*Entries provided*
○ ○ ○ ○ ○

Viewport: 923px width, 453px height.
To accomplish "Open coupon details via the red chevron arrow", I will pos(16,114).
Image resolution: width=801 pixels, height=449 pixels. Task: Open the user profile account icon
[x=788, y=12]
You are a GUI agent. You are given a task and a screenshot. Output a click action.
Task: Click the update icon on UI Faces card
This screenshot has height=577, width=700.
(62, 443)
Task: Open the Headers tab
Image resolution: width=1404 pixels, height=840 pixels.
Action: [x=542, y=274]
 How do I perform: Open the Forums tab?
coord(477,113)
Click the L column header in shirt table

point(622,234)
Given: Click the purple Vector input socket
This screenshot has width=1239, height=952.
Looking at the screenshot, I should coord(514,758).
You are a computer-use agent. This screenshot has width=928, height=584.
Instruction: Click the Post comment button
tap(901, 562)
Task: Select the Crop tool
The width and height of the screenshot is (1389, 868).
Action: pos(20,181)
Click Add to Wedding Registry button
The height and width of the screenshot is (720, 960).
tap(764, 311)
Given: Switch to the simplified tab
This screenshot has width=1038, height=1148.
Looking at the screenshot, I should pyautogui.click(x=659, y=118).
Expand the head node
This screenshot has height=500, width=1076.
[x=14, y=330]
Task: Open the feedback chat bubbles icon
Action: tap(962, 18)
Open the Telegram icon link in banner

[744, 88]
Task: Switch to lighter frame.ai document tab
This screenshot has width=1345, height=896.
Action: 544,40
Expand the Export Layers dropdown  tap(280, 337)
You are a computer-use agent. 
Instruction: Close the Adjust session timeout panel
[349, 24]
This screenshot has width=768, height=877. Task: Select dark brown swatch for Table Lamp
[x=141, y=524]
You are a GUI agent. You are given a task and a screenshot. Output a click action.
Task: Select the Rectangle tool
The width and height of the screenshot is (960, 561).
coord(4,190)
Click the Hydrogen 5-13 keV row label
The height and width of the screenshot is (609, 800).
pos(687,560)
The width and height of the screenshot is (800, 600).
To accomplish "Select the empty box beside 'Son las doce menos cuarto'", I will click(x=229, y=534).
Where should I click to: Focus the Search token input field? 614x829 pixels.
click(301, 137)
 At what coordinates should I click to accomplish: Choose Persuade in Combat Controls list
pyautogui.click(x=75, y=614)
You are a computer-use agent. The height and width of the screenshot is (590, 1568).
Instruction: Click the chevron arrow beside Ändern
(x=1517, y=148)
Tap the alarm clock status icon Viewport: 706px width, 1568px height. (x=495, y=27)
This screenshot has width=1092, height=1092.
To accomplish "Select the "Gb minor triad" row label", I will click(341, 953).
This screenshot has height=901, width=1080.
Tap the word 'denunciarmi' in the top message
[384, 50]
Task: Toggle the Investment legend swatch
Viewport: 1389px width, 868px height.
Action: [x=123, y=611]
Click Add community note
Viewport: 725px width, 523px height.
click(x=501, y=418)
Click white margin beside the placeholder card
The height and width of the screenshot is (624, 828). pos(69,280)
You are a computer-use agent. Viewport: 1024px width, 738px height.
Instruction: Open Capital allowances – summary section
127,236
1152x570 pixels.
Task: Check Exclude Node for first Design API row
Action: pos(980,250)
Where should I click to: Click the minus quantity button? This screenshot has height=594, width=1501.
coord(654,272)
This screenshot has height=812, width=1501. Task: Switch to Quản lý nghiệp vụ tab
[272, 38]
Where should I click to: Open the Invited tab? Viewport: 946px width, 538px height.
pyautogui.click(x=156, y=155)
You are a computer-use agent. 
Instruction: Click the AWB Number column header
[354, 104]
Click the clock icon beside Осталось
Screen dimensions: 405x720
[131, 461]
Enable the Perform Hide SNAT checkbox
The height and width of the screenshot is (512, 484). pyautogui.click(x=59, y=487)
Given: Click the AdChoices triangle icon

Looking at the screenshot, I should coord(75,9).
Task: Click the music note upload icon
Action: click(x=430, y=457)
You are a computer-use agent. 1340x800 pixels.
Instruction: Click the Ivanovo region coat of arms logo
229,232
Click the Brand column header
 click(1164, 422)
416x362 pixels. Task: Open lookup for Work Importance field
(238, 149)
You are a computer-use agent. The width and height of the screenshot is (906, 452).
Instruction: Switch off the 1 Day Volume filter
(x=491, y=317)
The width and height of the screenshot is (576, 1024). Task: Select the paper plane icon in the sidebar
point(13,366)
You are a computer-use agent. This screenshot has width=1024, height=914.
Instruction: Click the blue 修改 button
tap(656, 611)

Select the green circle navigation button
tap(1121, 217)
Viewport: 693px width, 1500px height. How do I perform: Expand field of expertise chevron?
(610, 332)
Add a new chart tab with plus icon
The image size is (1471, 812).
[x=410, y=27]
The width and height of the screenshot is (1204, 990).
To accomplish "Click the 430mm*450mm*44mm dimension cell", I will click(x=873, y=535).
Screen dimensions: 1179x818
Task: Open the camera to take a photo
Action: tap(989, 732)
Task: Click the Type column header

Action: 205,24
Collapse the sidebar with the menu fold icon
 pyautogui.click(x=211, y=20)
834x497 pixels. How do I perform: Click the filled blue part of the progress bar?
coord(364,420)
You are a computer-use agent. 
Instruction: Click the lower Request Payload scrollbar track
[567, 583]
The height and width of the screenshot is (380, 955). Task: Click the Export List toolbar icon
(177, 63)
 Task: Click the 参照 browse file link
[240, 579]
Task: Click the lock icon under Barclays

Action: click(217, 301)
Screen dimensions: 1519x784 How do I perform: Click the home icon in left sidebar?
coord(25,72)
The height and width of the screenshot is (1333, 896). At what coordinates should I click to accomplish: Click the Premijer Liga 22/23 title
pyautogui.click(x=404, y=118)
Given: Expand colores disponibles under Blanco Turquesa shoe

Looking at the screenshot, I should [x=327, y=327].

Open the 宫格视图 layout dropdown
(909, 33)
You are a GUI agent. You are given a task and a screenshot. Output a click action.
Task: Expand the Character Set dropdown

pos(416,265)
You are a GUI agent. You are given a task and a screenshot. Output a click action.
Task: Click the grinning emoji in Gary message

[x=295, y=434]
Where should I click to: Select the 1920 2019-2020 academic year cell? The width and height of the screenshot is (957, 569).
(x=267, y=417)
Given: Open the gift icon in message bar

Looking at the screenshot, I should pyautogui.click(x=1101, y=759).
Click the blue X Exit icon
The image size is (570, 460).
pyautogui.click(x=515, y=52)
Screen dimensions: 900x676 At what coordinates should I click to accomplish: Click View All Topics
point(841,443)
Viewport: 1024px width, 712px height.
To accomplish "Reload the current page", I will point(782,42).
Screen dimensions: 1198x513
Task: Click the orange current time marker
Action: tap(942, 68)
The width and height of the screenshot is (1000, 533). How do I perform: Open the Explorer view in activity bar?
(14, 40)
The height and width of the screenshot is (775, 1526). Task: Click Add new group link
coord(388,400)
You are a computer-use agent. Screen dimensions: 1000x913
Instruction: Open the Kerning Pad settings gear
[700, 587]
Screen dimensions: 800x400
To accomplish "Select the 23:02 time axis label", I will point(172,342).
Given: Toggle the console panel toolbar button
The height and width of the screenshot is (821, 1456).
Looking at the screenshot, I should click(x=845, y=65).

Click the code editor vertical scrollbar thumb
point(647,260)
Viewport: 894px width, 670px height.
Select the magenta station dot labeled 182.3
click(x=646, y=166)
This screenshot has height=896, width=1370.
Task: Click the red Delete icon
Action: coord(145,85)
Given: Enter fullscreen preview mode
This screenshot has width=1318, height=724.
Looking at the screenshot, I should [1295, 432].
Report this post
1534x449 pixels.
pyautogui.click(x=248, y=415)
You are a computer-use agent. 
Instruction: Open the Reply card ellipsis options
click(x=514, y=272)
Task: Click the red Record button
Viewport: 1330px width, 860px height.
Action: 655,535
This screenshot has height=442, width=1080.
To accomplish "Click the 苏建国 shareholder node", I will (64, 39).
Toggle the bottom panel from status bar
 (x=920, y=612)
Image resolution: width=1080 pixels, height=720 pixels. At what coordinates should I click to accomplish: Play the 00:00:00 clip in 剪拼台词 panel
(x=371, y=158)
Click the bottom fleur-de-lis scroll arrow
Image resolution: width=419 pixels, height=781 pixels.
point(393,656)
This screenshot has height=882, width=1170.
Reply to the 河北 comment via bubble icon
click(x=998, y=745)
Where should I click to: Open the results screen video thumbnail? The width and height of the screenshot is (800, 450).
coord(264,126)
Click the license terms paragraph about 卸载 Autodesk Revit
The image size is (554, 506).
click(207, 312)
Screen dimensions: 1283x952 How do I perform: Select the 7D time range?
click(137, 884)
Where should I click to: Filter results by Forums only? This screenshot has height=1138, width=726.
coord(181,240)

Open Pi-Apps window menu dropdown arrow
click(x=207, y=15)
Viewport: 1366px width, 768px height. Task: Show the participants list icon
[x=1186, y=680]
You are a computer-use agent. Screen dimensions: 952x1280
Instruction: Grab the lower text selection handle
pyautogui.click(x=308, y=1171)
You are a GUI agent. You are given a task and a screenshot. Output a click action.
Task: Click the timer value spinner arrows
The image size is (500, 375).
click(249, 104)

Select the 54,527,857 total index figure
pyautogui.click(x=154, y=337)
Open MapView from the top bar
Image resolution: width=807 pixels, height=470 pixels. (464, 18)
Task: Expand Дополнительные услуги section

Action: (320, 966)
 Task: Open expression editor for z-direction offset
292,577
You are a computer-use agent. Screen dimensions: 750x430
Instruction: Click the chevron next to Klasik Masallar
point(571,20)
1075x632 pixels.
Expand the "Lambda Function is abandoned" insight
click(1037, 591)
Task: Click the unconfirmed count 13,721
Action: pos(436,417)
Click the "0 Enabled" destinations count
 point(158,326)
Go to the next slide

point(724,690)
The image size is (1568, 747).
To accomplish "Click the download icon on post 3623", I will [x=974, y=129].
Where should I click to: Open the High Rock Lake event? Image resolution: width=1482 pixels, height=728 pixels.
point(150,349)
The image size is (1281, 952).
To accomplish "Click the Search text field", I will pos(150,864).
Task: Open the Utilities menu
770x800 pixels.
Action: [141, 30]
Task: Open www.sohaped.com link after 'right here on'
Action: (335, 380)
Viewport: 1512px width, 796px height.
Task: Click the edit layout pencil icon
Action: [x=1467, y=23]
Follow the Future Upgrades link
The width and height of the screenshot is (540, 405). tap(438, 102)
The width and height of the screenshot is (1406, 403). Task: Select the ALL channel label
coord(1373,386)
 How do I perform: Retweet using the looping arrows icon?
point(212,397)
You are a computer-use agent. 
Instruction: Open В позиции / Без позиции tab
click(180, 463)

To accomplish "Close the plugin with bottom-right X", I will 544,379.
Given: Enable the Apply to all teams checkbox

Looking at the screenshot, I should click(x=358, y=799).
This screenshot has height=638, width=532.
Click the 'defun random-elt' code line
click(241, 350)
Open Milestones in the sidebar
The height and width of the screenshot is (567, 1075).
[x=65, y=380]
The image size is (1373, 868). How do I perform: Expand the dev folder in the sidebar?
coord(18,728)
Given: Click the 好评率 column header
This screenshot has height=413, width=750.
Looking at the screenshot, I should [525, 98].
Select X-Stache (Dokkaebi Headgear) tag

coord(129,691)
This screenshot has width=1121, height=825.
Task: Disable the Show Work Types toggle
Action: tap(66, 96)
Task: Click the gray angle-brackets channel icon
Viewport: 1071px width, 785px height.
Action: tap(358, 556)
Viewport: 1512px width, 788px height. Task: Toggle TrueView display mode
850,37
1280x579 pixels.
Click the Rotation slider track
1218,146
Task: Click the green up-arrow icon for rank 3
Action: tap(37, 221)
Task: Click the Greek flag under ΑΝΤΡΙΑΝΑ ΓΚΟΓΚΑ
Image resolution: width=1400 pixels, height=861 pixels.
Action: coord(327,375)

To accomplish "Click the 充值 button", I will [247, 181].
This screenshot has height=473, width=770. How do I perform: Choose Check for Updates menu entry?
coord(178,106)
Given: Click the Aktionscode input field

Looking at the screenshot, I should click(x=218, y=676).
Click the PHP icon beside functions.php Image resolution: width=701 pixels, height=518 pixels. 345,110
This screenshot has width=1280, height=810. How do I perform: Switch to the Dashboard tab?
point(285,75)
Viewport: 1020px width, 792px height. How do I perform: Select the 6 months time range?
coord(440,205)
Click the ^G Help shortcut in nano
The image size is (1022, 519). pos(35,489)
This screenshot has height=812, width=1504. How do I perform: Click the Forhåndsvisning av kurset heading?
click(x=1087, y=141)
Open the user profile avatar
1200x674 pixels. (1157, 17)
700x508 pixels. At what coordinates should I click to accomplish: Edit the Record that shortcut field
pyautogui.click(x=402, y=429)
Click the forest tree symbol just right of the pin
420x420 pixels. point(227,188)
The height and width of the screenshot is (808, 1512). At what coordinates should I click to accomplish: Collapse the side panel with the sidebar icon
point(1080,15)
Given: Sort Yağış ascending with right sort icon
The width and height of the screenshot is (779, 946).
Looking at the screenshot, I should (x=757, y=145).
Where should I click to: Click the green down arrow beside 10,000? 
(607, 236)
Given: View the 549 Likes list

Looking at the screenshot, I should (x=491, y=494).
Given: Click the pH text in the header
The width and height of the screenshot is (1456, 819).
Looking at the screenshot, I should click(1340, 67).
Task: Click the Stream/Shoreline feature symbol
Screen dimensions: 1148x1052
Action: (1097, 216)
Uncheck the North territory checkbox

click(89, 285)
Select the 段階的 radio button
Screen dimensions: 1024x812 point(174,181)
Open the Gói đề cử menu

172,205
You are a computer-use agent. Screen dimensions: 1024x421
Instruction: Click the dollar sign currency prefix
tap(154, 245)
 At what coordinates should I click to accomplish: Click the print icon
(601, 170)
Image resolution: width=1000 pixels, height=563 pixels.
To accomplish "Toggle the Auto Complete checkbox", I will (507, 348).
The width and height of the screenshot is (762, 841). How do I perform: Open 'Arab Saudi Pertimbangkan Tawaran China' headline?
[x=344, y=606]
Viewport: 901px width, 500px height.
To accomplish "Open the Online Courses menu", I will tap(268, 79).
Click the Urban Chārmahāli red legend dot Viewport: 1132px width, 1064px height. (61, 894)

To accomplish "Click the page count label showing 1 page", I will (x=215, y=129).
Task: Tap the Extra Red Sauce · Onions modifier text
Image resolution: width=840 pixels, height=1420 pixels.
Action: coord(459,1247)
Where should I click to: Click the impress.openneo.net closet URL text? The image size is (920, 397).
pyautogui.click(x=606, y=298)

○ ○ ○ ○ ○

*Exercise aim*
Nothing but a number, please, for how many lines of the data hold "legend".

*Finished exercise*
2